Destacados teóricos marxistas austriacos –Bauer, Adler, Eckstein…– eran judíos, como siete de los 10 fundadores del Partido Comunista Polaco y varios de los líderes bolcheviques más cercanos a Lenin: Trotsky (Bronstein), Kamenev (Rosenfeld) y Zinoviev (Aronovich)…

 

Judíos invisibles

Zweig decía que en Viena era más fácil ser europeo que en ninguna otra parte y que el genio de la ciudad consistía en su modo de armonizar contrastes étnicos y lingüísticos y propiciar una síntesis cultural. No era el único. Bloch se declaraba “austriaco de religión judía” y Arthur Schnitzler “judío, austriaco, alemán”.

Karl Lueger (1844-1910), elegido alcalde de Viena en 1895, unió el antijudaísmo católico con el nuevo antisemitismo económico y racial para atacar a los que llamaba judíos “invisibles”: los vieneses que en los espacios públicos en nada se diferenciaban de los demás, excepto en las fantasías que se proyectaban sobre ellos. La mayoría eran judíos de tres días al año –Pésaj, Rosh Hashaná, Yom Kippur– y visitas a la sinagoga para circuncisiones, bar mitzvahs y bodas.

En Mein Kampf (1926), Hitler escribió que sus años de juventud en Viena le hicieron consciente de las amenazas que representaban el marxismo y los judíos para el pueblo alemán. La “repelente conglomeración de razas” de la ciudad le pareció la encarnación misma de la “profanación racial”.

Según el líder y teórico pangermanista George von Schönerer, la identidad judía no era religiosa sino “racial”, una condición biológica inmutable. Yuri Slezkine escribe en The jewish century (2004) que el marxismo y el freudismo eran en realidad religiones organizadas, con sus propias iglesias, sectas y textos sagrados y mesías que creían haber descifrado los secretos de la historia y del inconsciente colectivo.

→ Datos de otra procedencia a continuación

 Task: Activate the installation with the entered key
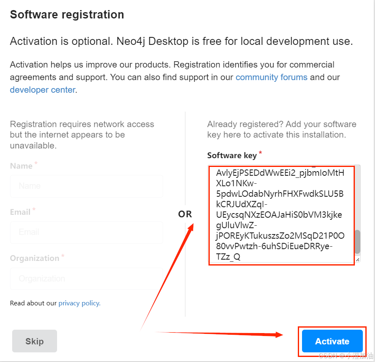click(x=331, y=341)
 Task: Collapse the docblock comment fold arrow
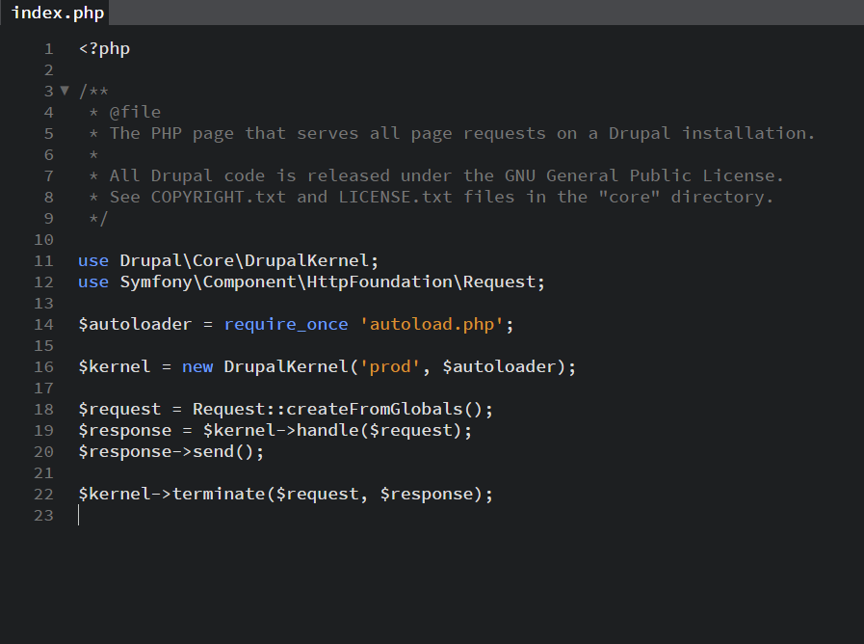pos(65,91)
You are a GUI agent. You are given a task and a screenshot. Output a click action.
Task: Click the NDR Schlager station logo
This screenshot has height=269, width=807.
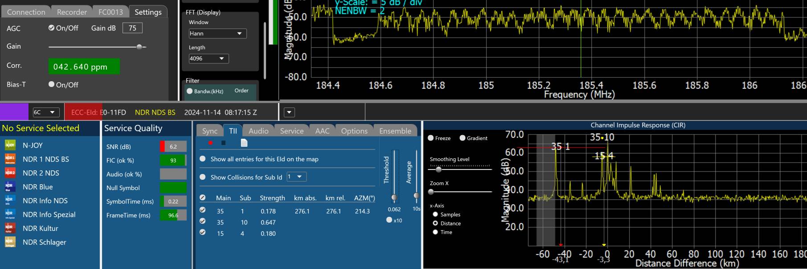click(x=10, y=242)
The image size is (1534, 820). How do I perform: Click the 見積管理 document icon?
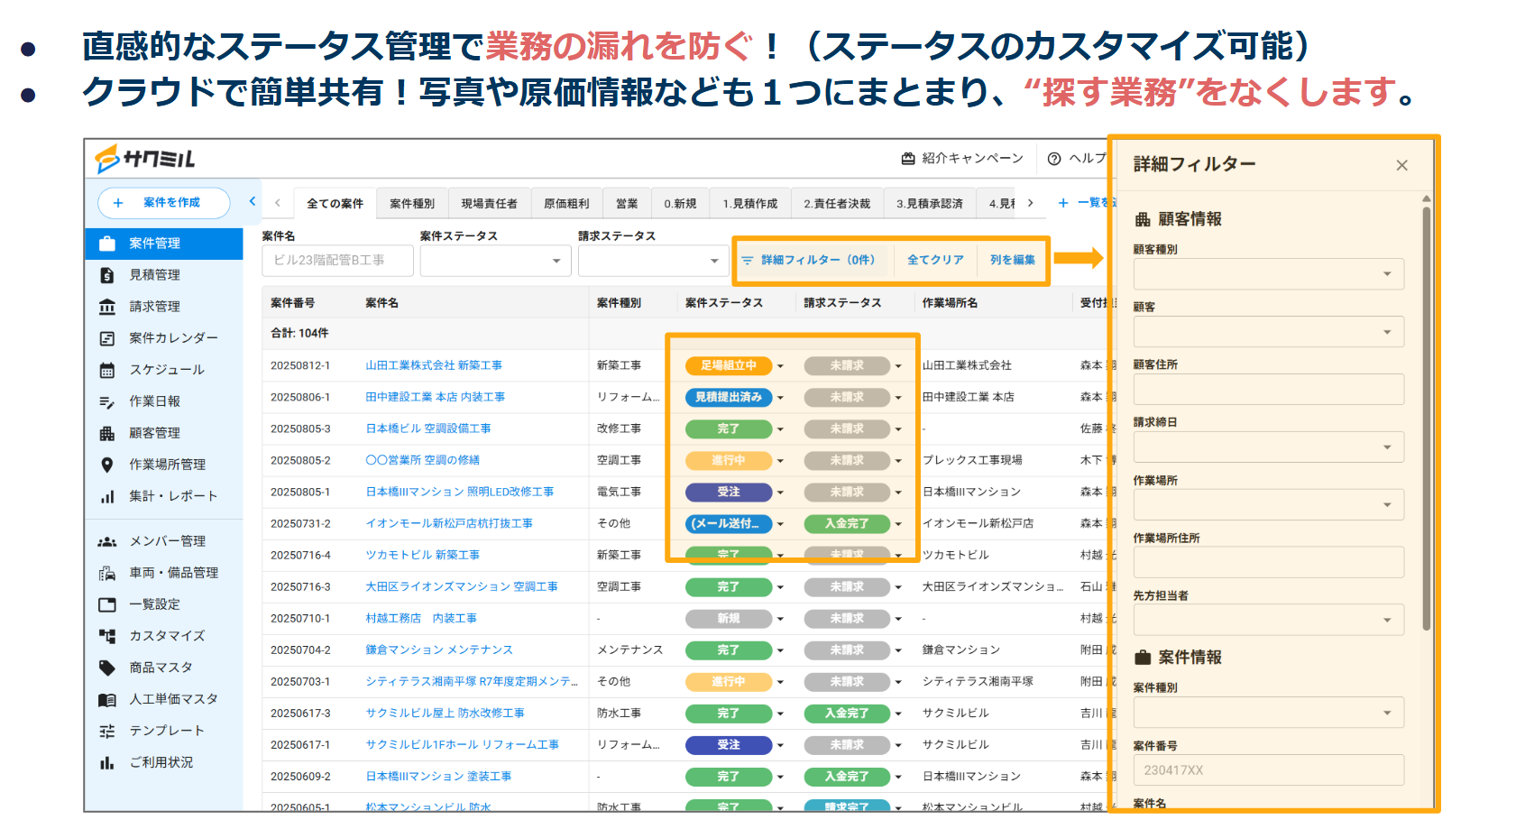click(x=107, y=275)
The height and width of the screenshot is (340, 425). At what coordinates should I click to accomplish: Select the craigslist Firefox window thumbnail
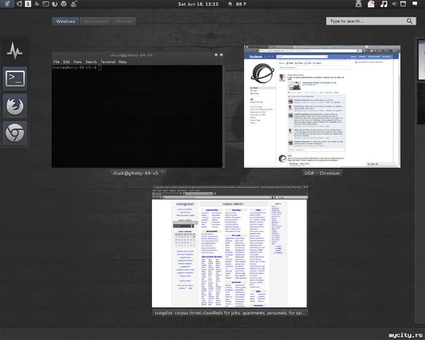230,247
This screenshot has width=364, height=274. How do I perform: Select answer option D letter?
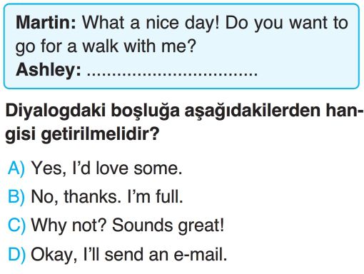pyautogui.click(x=16, y=255)
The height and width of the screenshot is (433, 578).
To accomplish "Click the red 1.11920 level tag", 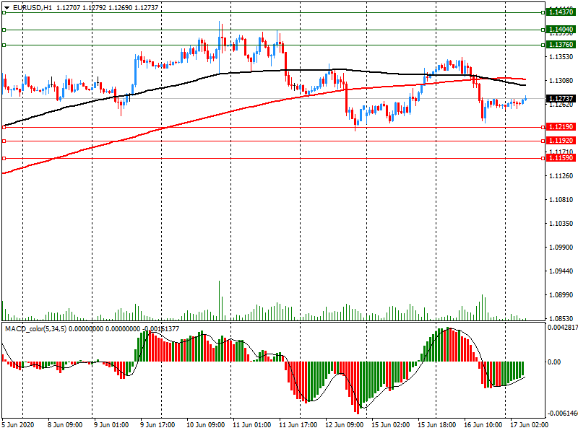I will click(561, 141).
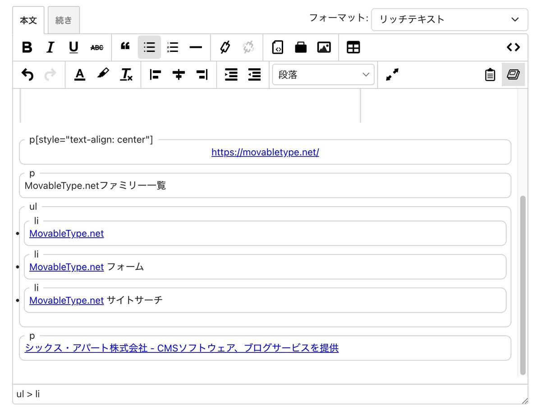541x416 pixels.
Task: Insert a horizontal rule
Action: tap(196, 47)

En sus últimos años, Freud solía compararse con Copérnico, Galileo, Leonardo y Darwin pese a que según el psiquiatra irlandés Anthony Clare en el mejor de los casos el psicoanálisis estaba basado en observaciones clínicas dudosas y que pasaría a la historia como la alquimia o el purgatorio.

 

Autos de fé

En el otoño de 1933, los nazis quemaron en hogueras los libros de prominentes autores judíos como Freud por pervertir “todo lo que había de noble en el alma humana”. En los años treinta, Freud era ya una figura reconocida, lo que hizo de su rescate una causa que abrazaron políticos, intelectuales, diplomáticos y aristócratas, entre ellos Marie Bonaparte, princesa consorte de Grecia y Dinamarca, y William Bullit, embajador de EEUU en París.

Ambos consiguieron los visados británicos y los fondos para pagar los permisos de salida –Reichsfluchtsteuer– de 15 familiares y colaboradores de Freud. Bullit envió un coche de la embajada con la bandera de EEUU para que se custodiara la casa de los Freud en Berggasse 19. Freud mantuvo siempre la serenidad y el sentido de la ironía. Antes de partir para Londres, obligado a firmar un documento que aseguraba que había recibido un buen trato, Freud preguntó si podía añadir un comentario personal. “Recomiendo encarecidamente a la Gestapo”, escribió.